I dissensi all’interno dell’esecutivo, in teoria più coeso rispetto al regime della Costituzione del 2014, derivano dalla visione economica di Kaïs Saïed. Dopo la caduta dell’ex presidente Ben Ali, il governo di transizione commissiona un rapporto sul sistema di corruzione del regime decaduto. Il documento finale, che evidenzia più un ammanco (prestiti senza garanzie, autorizzazioni indebitamente concesse, ecc.) che un’appropriazione indebita, non fornisce cifre. Nel 2012, il ministro dei Domini Statali e degli Affari Territoriali Slim Ben Hmidane ipotizza una cifra intorno ai 13 miliardi di dollari (11,89 miliardi di euro), facendo confusione tra i beni del clan Ben Ali che lo Stato pensava di sequestrare con i fondi depositati all’estero. Cogliendo l’errore, Kaïs Saïed dichiara che quella somma dev’essere restituita e investita nelle regioni emarginate dal vecchio regime. Il 20 marzo 2022, il presidente approva quindi una legge in merito, nominando una commissione incaricata di proporre a “qualsiasi persona [...] che abbia compiuto atti che possono comportare illeciti economici e patrimoniali” di investire l’equivalente della somma indebitamente ottenuta nelle zone disastrate in cambio del ritiro di ogni accusa.

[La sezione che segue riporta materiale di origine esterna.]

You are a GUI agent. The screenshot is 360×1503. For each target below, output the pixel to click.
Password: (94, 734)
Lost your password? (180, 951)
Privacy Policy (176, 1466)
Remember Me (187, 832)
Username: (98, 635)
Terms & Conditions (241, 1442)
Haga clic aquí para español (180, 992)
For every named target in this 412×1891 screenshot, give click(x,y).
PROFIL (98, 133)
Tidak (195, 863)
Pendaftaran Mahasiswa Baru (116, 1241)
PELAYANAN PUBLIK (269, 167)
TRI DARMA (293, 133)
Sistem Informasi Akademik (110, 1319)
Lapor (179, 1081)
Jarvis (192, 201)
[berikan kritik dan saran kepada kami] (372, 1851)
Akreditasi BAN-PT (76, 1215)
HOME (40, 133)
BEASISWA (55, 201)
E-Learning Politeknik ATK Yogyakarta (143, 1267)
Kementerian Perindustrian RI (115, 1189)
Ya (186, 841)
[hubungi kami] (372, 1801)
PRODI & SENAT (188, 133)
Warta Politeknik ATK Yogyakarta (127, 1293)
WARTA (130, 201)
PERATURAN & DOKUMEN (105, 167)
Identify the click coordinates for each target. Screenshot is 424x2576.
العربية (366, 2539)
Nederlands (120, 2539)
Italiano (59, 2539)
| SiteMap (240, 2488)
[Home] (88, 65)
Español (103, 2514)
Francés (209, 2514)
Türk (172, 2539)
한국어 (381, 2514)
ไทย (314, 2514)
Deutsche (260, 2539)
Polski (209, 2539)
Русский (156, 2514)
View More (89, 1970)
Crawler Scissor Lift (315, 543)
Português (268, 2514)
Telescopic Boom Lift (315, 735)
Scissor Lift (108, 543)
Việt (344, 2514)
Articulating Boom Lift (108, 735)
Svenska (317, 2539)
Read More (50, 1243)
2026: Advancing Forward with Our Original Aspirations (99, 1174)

Un sistema che entra in vigore dopo la firma dell’accordo tecnico con il FMI. Mentre il governo manifesta l’intenzione di finalizzare il patto con Washington, Saïed fa pressione sulla commissione d’amnistia perché “la Tunisia è in grado di cavarsela da sola”. Visto l’approccio fallimentare, il presidente tunisino preferisce destituire il presidente della commissione, denunciando veti all’interno dell’amministrazione. Da allora, Saïed ha moltiplicato gli appelli per avere condizioni meno gravose nell’accordo con il FMI, sostenuto dal governo italiano. Il 12 giugno 2023, al termine di un incontro con il suo omologo italiano, Antonio Tajani, il segretario di Stato americano Anthony Blinken si è detto aperto a un piano di riforma da parte di Tunisi riesaminato dal FMI.
Ancora una volta, gli europei scelgono di sostenere la dittatura in nome della stabilità. Se ai tempi di Ben Ali, le principali motivazioni erano l’integralismo islamico e la lotta al terrorismo, oggi è la lotta all’immigrazione, inizio e fine di ogni discorso politico ed elettorale in un’Europa che si sposta sempre più a destra, a fungere da bussola. Ma tutti questi attori sottovalutano il lato imprevedibile del presidente tunisino, ansioso di evitare qualsiasi malcontento sociale che possa indebolire il suo potere. Alla vigilia della visita ufficiale della delegazione europea, Saïed si è recato a Sfax, seconda città del paese e crocevia dell’immigrazione clandestina. Il presidente ha incontrato le popolazioni sub-sahariane per chiedere che siano trattate con dignità, prima di dichiarare che la Tunisia “non farà da guardia di frontiera per altri paesi”. Una posizione ribadita durante la visita ufficiale del ministro dell’Interno francese Gérald Darmanin e del suo omologo tedesco, e di nuovo, il 22 e 23 giugno 2023, a margine del Summit di Parigi per un nuovo patto finanziario globale.